Permanent life insurance, unlike
term insurance can provide protection for a specified
number of years or your entire lifetime. Permanent
insurance “accumulates” a cash value. Let’s say, you
chose a policy that allows you to pay through age 65.
When you turn 65, Golden State will pay you the cash
value if you surrender the policy. If you die while the
policy is still in force, the death benefit is paid to
your beneficiary.
Another benefit of permanent
insurance is that you can borrow against it. If you want
to keep the death benefit and the policy is paid up, in
some circumstances, you no additional premium payments
would be required.
This money can be used for future
goals -- a down payment, education costs, etc. However,
this money is not immediately available upon the
purchase of the policy. You must pay into the policy for
a period of time to build a sufficient cash reserve that
you borrow against.
Permanent policies also enjoy
favorable tax treatment. Cash value accumulation is
generally tax deferred which means that you do not pay
taxes on any earnings in the policy as long as the
policy remains in force. And because the policy loans
are generally not considered taxable income, money can
be borrowed against the policy without having to pay
tax.
The two most popular permanent
life insurance policies are Whole Life, which pays
dividends* and Universal Life, which is a flexible
policy. At this time, Golden State only offers Whole
Life policies.
*Dividends are not guaranteed.
Permanent
insurance may be best for you if you . . .

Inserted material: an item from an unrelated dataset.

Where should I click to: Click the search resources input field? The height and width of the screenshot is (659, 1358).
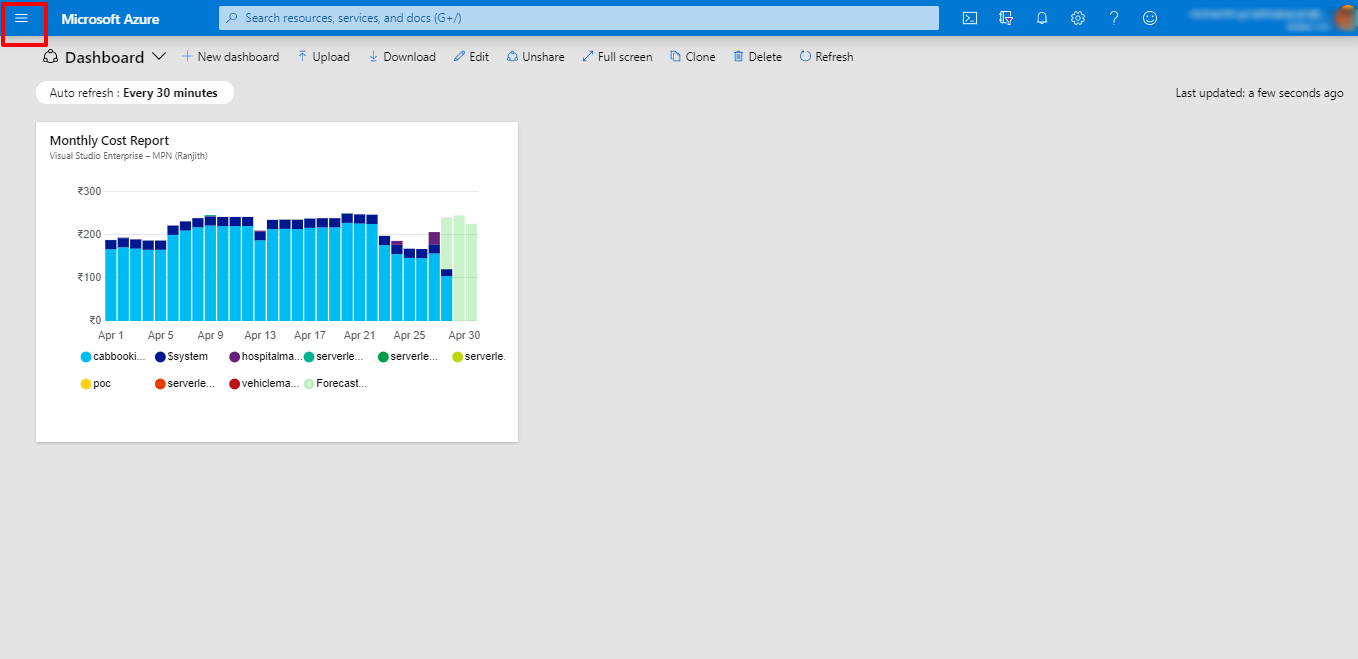coord(578,18)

•Need long term life insurance
protection.
•Need to accumulate a cash value to
provide funds for life’s major events.
•Need to take advantage of the
tax-favored treatment of cash value life insurance
policies.
The benefits
to you are . . .
•Unlike term insurance, whose
premiums usually increase over the years, permanent
insurance premiums (although initially more expensive
than term) do not increase and the policy builds a cash
value. Remember earnings, and certain withdrawals may
qualify for tax-favored treatment.
•You have access to cash through
policy loans.
•If you cancel the policy, the
accumulated cash value is yours to use as you please.
Just remember that Golden State may impose surrender
charges and the government may impose taxes.
Some
things to think about . . .
•Most permanent policies do not
offer a conversion option. Chose you plan carefully.

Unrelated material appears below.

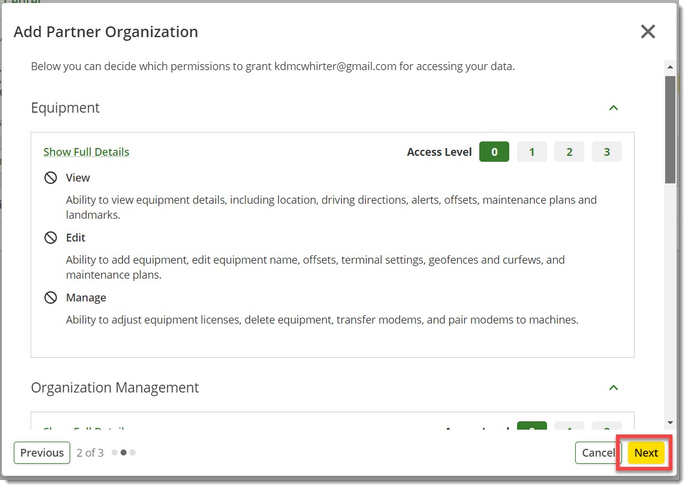Image resolution: width=688 pixels, height=489 pixels.
Task: Click the third step indicator dot
Action: [x=133, y=453]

•Loans and any unpaid loan
interest reduce the death benefit. This can affect the
amount paid to your beneficiary.
What are
the benefits of purchasing any life insurance plan?
•Income Replacement – Whether you
purchase a term or a permanent life insurance plan, if
you are a primary wage earner in your household, you
need a life insurance plan. In the event of your
premature death, a life insurance plan can provide
income for your family.
•Mortgage Protection – Home
ownership is the American Dream and one of the smartest
investments you can make. But it is also a long-term
debt. If your income contributes to part or the entire
mortgage, paying the mortgage could be a tremendous
burden for your loved ones in the event of your
premature death.
The death benefit from your policy
could be used to pay off the mortgage so that your
family may continue living in their current home.

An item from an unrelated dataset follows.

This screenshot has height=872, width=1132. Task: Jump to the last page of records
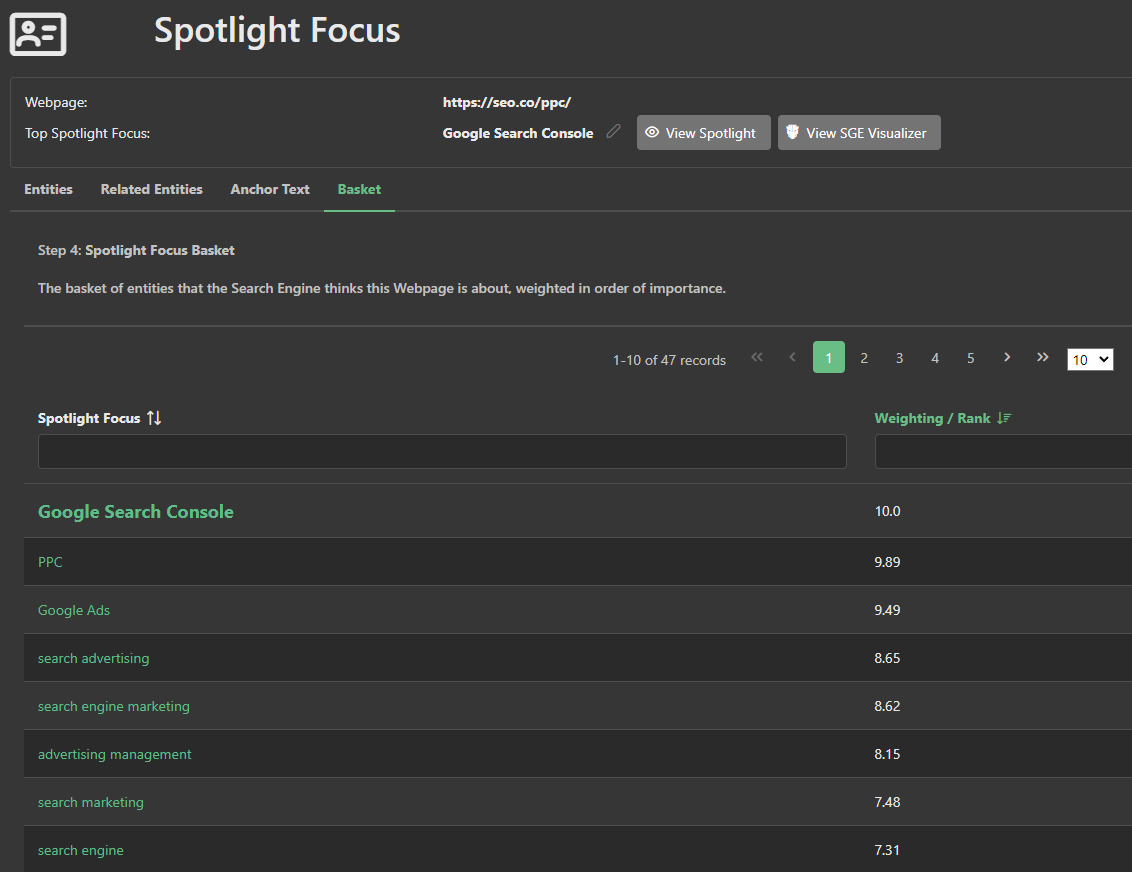1043,358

•Retirement Income for your Spouse
– Your spouse can use the benefit to maintain a
comfortable standard of living.
What type
of Life Insurance policy do I need?
When assessing your need for life
insurance, you should take into consideration whether
your need is temporary or permanent. A good analogy is
to compare the need for insurance to a need that is
common to all of us; the need for shelter.
Most people fall into two
categories – owners and renters. Term insurance can be
compared to renting a home and permanent insurance can
be compared to owning a home. Each has its advantages
and disadvantages.
Only you
know what’s best for your situation.
Permanent Insurance (OWN) Term
Insurance (RENT)
vs.
Guaranteed level premiums Premiums
increase with age.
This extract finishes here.